Portia, How are you and your family doing? I hear you when you say taht you are in a strange spot. It sounds like you are detaching more and more each and every day. Yes, it hurts like the dickens because he's not been supportive and didn't want to see you. We can't "assume" that he is w/the ow once again, but time will tell on that one.
Portia, sometimes we have to let them go in order for them to grow up and find their way back to us, if that is what God has planned for us.
Drop the rope and let him go. He needs to learn that you will not be there to provide ego kibbles to him every time he needs them. He needs to learn that he had a wonderful person who was willing to share her life w/him, but he opted to toss it aside. He needs to face the consequences of his actions.

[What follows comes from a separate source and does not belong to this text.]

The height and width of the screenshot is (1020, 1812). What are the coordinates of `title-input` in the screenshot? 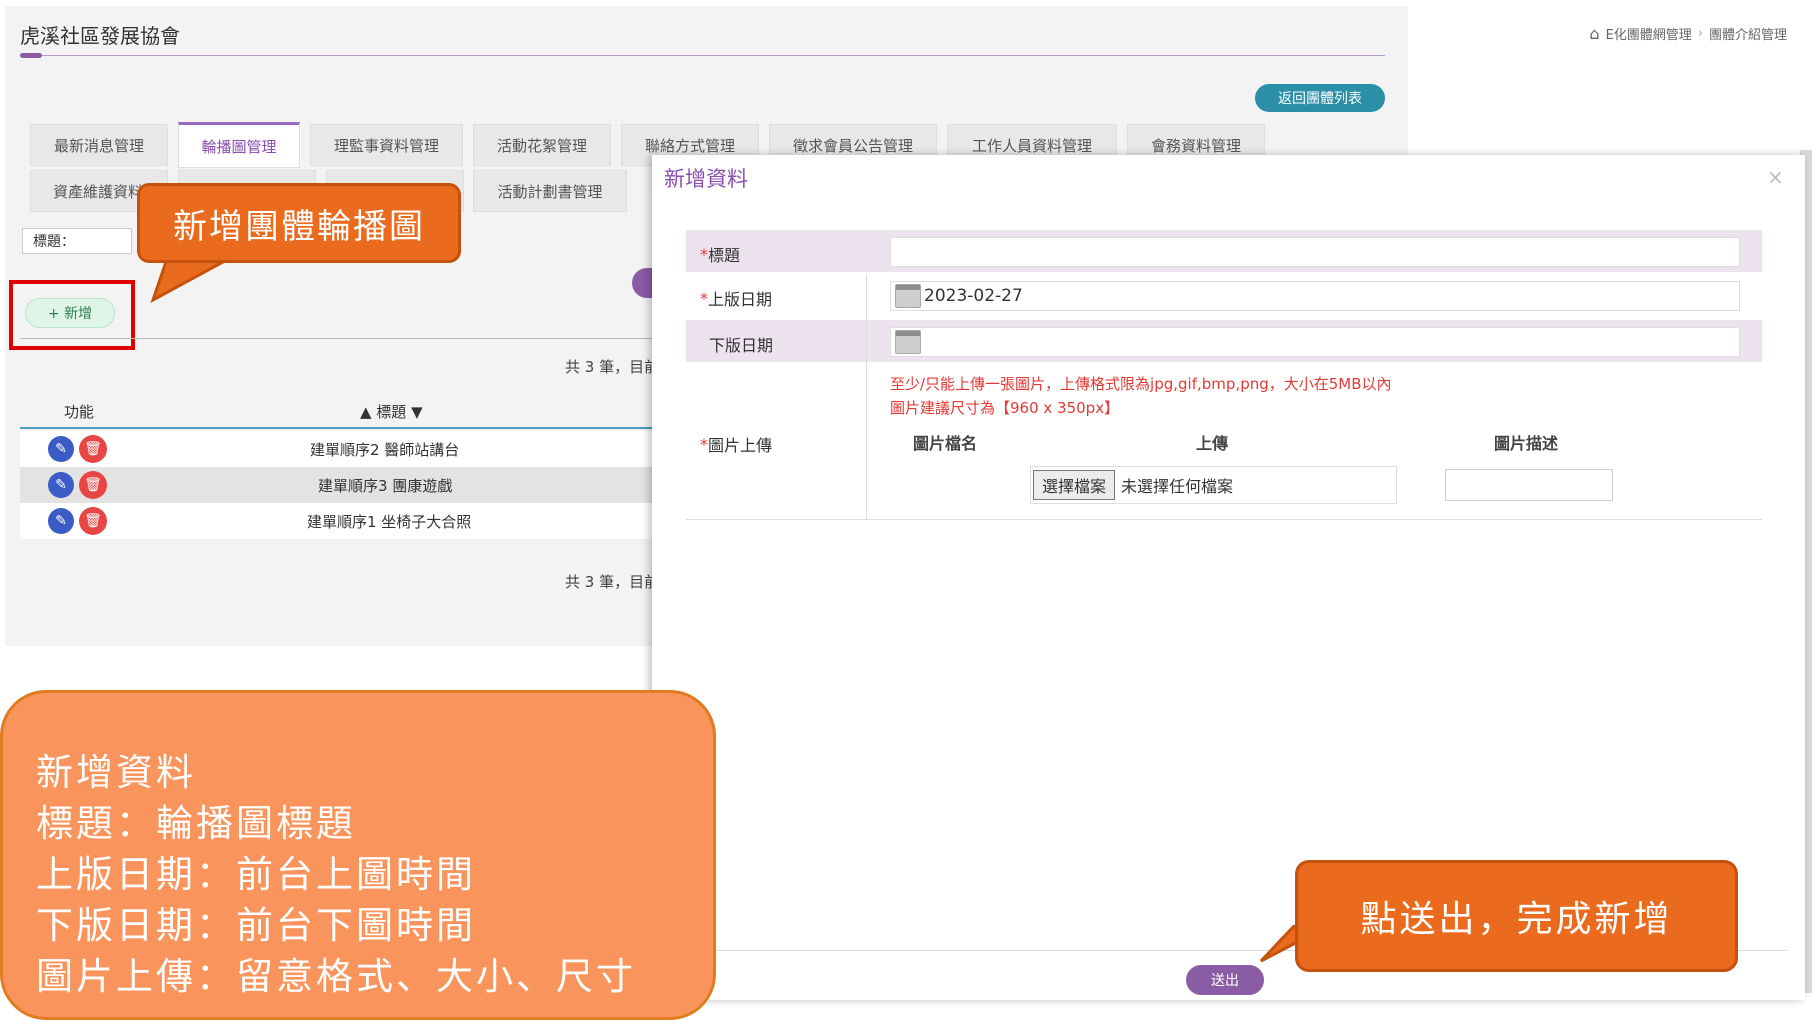 It's located at (1315, 252).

Sending positive vibes your way.
Sit quietly, the answers will reveal themselves when you least expect them to. The past is gone, the present is a gift and you need to focus on today, allow the future to reveal itself when it is ready.
As always, thank you so much for your comments and kind words.

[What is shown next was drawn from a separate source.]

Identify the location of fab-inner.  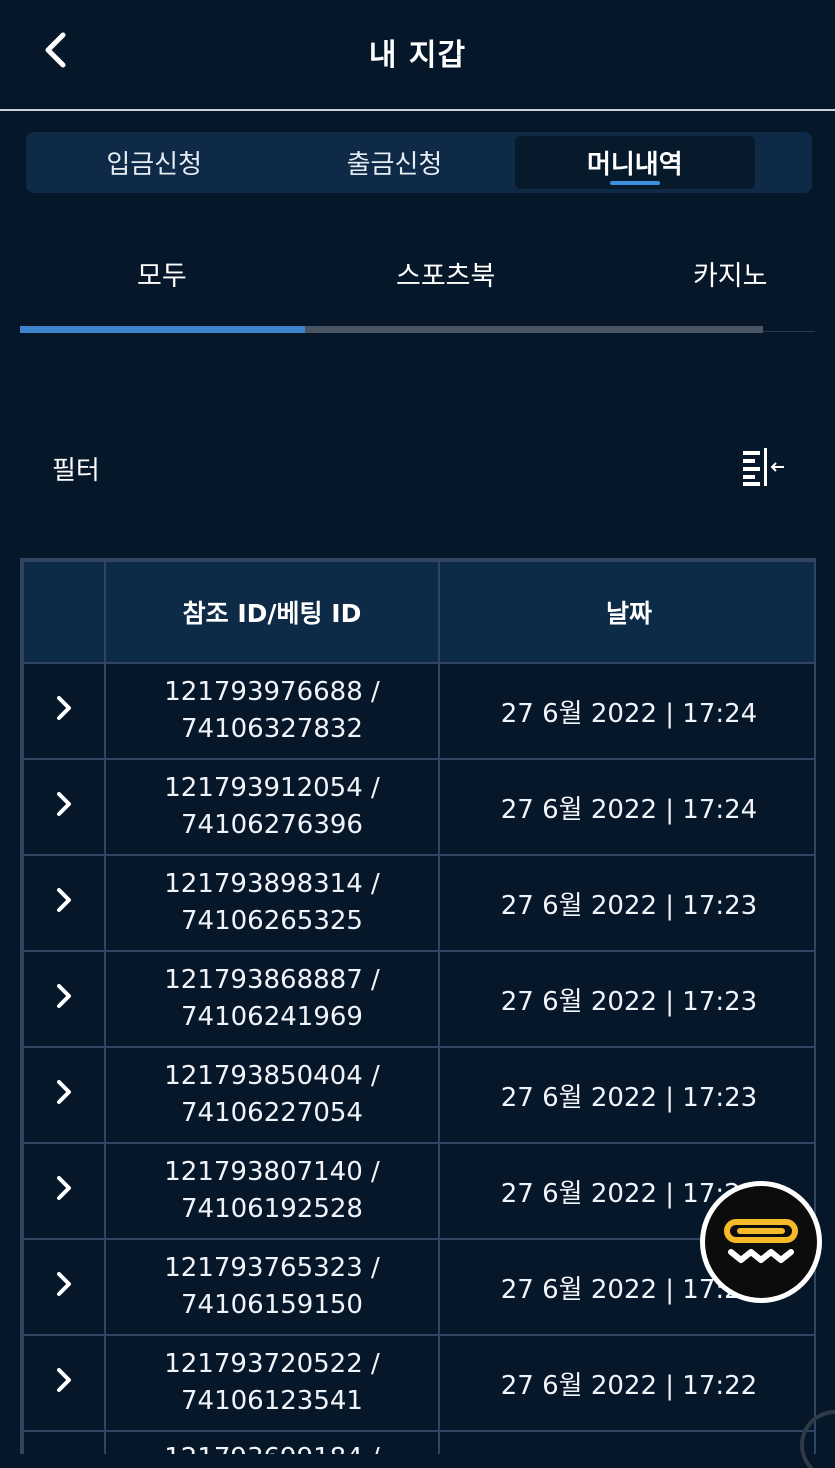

B, we have similar feelings about things, you and I. Here is hoping that we have the strength to make the tough choices and be good to ourselves. This is an unfair and tough situation for all of us.
MizJ -
Originally Posted By: mizjjd
Its been nice getting to know you here on DB. I feel we would be friends in the "real" world. I can see where you will come here less and less on your journey - the nature of this board for most I guess. I want to be sure to tell you good luck, and that I wish the very best to you.
I absolutely feel the same, both you and Snodderly have been with me since my first post and I was so grateful! But...I have to confess, this ride ain't over. My thread is getting long, so I will open a new one with an update. I think I will need everyone's support just as much as ever. Probably a couple of 2x4s as well. And, I will definately try to help out where I can, too.
And am I wiser? In some ways, yes and in a good way. I will likely never make the same mistakes again. I now know that true hearbreak hurts - really, really hurts! That has given me more empathy. I am too near it yet to know if it was worth the cost of admission.
Snodderly, I think I am going to need your (ahem! everyones!) help "dropping the rope". In fact, I know that I am. I need to find that balance between not nailing the door shut and letting him have a taste (or a big fat swallow) of his consequences but without appearing that I am being vindictive. Such a fine line!
We are doing OK. Packing up the house and sending out the thank you cards, all a bit emotional but bittersweet, too. The funny memories people have shared with us!